- WORK ORDER -
Scan the material below for the string "chevron". Report every line that has it.

═══

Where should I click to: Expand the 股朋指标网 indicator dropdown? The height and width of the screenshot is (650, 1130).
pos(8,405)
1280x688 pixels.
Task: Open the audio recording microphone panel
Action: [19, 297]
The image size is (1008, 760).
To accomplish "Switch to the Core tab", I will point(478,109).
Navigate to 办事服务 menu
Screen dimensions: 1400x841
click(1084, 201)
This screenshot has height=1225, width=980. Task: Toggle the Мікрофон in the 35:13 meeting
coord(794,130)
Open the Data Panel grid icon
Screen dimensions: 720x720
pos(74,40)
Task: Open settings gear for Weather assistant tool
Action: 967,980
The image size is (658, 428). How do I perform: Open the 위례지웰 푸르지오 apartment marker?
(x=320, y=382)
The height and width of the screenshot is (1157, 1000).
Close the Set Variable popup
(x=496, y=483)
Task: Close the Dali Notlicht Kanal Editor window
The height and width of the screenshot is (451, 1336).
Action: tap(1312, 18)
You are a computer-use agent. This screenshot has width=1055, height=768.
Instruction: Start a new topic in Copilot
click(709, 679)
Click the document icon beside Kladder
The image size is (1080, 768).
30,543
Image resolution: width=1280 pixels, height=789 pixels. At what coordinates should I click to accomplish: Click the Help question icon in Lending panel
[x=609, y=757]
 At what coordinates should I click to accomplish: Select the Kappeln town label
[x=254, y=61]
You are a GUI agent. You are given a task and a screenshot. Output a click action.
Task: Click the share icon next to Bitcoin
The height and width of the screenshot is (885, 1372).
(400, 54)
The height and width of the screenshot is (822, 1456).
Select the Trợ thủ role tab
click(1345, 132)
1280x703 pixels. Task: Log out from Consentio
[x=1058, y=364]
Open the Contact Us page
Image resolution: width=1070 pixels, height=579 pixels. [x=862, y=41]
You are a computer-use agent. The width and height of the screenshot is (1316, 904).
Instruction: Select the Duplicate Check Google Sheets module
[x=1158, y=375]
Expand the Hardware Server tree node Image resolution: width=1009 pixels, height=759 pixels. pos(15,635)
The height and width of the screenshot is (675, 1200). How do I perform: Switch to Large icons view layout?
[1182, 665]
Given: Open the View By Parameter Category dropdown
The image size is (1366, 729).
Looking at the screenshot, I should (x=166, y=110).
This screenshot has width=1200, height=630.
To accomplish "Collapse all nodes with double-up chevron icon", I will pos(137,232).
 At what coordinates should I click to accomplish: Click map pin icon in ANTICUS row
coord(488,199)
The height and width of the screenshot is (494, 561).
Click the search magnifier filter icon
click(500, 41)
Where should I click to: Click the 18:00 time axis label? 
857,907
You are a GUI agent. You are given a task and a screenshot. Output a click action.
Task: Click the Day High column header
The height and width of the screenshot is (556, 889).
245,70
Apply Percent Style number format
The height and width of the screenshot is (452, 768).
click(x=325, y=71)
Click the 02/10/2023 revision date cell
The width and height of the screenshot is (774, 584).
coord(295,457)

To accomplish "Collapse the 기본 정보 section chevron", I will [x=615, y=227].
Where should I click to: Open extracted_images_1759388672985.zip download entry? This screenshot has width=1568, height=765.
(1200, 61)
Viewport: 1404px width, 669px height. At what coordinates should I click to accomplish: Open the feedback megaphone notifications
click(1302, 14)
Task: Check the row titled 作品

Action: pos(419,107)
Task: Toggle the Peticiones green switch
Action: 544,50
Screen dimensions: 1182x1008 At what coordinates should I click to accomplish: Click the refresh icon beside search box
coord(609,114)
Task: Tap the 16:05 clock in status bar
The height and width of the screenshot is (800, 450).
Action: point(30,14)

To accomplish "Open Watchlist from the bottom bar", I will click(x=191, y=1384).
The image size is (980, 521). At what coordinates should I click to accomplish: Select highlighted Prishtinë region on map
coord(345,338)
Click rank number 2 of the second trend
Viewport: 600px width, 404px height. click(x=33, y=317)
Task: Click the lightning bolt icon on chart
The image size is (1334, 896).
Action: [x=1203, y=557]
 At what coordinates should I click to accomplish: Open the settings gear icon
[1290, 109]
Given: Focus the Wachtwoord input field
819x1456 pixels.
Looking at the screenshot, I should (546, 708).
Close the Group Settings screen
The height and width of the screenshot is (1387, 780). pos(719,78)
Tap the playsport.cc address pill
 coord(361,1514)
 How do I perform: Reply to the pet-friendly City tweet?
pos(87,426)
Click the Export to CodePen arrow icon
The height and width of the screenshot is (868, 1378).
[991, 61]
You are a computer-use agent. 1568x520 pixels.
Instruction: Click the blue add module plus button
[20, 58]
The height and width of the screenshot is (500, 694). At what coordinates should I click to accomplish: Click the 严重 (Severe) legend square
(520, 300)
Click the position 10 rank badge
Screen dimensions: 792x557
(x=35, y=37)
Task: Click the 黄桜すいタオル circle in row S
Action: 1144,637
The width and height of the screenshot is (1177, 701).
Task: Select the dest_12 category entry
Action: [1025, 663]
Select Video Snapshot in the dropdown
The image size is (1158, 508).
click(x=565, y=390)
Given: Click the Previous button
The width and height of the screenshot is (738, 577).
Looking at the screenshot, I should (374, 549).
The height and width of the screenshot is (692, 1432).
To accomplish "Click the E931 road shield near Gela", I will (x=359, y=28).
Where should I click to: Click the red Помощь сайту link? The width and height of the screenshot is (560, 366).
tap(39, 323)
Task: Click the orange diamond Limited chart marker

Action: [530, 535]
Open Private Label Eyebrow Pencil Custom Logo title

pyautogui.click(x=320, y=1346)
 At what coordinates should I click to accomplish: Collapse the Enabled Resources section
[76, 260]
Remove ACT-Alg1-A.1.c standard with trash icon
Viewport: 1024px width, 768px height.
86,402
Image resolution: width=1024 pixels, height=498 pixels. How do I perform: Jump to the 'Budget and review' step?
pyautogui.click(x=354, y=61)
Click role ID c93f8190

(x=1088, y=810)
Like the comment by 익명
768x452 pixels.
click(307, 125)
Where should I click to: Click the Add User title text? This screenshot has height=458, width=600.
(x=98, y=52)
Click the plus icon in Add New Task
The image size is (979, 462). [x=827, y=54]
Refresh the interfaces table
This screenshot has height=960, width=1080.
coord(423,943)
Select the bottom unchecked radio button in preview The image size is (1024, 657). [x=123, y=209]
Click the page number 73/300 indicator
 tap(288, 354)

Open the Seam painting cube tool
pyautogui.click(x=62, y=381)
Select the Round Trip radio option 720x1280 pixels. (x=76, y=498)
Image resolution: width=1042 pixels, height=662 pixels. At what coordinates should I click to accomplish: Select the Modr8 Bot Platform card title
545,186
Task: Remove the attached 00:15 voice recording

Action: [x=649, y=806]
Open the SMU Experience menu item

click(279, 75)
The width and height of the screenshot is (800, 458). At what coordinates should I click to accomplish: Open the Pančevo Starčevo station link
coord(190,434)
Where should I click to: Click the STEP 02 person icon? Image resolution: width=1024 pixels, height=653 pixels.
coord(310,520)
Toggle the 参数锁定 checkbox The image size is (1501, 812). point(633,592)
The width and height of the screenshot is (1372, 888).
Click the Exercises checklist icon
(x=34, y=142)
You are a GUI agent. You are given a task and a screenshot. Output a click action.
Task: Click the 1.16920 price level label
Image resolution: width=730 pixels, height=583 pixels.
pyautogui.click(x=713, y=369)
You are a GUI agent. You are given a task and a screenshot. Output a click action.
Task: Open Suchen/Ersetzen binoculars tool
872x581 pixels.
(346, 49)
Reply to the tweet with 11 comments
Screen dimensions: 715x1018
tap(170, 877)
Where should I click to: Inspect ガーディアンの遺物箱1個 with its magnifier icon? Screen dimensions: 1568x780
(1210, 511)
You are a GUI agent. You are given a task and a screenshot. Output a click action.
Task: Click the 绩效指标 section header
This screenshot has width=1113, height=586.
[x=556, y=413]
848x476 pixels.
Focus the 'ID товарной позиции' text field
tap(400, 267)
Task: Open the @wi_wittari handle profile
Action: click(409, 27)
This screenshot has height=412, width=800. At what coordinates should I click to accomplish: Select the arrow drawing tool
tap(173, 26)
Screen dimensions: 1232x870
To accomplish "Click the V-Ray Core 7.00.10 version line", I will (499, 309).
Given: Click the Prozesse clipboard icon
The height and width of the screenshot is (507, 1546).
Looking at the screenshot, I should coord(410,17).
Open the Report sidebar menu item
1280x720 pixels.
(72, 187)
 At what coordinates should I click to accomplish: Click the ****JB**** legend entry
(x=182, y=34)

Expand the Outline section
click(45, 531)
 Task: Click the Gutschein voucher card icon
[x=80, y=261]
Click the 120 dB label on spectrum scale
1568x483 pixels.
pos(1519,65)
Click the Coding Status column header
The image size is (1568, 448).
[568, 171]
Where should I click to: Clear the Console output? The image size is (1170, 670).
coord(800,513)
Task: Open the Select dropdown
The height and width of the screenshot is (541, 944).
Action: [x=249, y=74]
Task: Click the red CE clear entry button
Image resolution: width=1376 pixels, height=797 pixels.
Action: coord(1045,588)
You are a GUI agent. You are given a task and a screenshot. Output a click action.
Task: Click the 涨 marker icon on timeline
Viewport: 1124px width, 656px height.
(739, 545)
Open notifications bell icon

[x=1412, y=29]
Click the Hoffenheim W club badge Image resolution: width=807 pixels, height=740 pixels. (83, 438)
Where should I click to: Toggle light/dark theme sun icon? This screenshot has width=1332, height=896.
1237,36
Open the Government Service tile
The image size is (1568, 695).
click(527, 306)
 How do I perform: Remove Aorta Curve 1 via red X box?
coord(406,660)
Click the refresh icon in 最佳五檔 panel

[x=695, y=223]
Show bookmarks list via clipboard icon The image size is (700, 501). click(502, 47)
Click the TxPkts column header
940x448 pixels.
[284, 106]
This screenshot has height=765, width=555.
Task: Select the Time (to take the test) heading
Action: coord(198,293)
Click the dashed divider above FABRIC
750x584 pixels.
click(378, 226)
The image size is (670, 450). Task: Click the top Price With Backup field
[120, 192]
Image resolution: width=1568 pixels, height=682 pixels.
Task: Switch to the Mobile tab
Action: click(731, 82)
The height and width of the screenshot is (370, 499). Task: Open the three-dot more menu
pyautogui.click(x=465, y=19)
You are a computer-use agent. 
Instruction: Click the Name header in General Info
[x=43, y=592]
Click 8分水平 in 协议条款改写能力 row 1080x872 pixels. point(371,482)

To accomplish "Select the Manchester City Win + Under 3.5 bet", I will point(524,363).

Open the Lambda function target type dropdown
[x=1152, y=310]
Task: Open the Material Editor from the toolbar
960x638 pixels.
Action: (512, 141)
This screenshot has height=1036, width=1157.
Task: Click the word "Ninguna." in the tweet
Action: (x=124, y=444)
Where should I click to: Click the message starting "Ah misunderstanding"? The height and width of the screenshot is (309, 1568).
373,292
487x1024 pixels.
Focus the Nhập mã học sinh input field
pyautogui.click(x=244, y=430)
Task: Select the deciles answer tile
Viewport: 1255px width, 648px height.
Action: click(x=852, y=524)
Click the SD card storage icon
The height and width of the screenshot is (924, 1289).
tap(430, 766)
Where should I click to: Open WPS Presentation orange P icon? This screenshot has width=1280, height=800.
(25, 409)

═══

- ANSWER FOR THE TASK -
To accomplish "Collapse all nodes with double-up chevron icon", I will pos(137,232).
To accomplish "Collapse the 기본 정보 section chevron", I will [x=615, y=227].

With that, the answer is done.